### The problem
Search the listing below for the line containing "Open Industrial Production (YoY) (Mar) event". From there through the line containing "Task: Focus the Email Address text box", transcribe every line exactly, both ends included.
-- Opening Marker --
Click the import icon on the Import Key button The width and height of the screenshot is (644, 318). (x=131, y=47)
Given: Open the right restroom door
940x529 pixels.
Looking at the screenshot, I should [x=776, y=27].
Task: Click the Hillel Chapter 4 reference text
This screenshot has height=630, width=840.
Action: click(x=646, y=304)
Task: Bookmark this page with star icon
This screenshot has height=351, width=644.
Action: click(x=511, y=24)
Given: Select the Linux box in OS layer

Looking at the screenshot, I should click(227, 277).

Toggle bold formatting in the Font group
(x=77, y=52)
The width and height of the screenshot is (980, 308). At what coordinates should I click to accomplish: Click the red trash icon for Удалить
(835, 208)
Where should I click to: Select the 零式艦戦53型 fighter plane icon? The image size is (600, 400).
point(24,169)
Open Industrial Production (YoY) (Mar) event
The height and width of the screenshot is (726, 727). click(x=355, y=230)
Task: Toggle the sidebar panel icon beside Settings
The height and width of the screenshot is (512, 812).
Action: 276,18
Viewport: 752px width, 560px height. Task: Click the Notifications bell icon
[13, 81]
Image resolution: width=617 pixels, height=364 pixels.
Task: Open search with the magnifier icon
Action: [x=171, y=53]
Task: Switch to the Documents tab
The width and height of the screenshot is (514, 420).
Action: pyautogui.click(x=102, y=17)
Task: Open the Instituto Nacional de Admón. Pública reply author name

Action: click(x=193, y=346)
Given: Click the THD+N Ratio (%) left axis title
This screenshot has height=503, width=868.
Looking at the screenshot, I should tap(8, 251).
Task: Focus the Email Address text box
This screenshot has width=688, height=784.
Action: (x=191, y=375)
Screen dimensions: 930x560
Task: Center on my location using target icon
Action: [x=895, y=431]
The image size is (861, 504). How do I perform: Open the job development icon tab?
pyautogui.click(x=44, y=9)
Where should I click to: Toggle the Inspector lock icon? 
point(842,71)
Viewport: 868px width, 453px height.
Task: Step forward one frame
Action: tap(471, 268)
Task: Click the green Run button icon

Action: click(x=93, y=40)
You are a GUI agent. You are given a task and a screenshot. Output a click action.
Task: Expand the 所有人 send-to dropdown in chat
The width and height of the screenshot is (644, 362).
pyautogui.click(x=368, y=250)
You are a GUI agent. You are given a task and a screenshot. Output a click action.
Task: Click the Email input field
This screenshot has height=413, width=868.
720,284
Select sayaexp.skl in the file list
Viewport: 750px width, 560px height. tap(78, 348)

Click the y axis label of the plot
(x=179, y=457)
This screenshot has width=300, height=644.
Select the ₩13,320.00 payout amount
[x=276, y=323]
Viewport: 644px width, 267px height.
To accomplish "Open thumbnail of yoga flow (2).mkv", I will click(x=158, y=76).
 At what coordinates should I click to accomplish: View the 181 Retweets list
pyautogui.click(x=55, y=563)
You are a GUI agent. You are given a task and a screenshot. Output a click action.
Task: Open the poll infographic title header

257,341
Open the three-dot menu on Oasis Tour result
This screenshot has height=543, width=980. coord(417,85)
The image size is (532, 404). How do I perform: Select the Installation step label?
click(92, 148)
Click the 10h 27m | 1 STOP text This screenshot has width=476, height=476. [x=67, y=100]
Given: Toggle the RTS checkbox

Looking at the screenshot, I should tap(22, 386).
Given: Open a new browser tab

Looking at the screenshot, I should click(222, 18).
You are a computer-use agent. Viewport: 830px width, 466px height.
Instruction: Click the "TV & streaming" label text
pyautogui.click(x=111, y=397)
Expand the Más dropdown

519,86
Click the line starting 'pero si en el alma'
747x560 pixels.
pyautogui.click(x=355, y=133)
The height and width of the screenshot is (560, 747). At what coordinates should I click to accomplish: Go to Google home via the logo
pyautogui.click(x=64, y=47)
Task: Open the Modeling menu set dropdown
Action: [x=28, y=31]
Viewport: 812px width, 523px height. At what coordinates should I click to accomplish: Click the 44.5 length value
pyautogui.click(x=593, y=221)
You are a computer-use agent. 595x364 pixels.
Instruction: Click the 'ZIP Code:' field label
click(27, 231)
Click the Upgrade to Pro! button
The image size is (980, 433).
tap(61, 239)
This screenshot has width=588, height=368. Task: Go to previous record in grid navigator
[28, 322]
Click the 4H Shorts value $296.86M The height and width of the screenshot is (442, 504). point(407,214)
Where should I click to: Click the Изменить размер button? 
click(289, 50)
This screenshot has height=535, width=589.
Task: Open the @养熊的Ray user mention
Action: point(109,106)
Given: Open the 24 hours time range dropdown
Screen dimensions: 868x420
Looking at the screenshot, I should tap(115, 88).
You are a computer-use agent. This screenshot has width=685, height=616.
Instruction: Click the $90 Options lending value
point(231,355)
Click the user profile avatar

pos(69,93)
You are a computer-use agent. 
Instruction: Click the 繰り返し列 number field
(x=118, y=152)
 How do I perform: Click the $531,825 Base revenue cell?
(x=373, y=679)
-- Closing Marker --
### Task result
Open Industrial Production (YoY) (Mar) event
The height and width of the screenshot is (726, 727). click(x=355, y=230)
Task: Toggle the sidebar panel icon beside Settings
The height and width of the screenshot is (512, 812).
Action: 276,18
Viewport: 752px width, 560px height. Task: Click the Notifications bell icon
[13, 81]
Image resolution: width=617 pixels, height=364 pixels.
Task: Open search with the magnifier icon
Action: [x=171, y=53]
Task: Switch to the Documents tab
The width and height of the screenshot is (514, 420).
Action: pyautogui.click(x=102, y=17)
Task: Open the Instituto Nacional de Admón. Pública reply author name

Action: click(x=193, y=346)
Given: Click the THD+N Ratio (%) left axis title
This screenshot has height=503, width=868.
Looking at the screenshot, I should tap(8, 251).
Task: Focus the Email Address text box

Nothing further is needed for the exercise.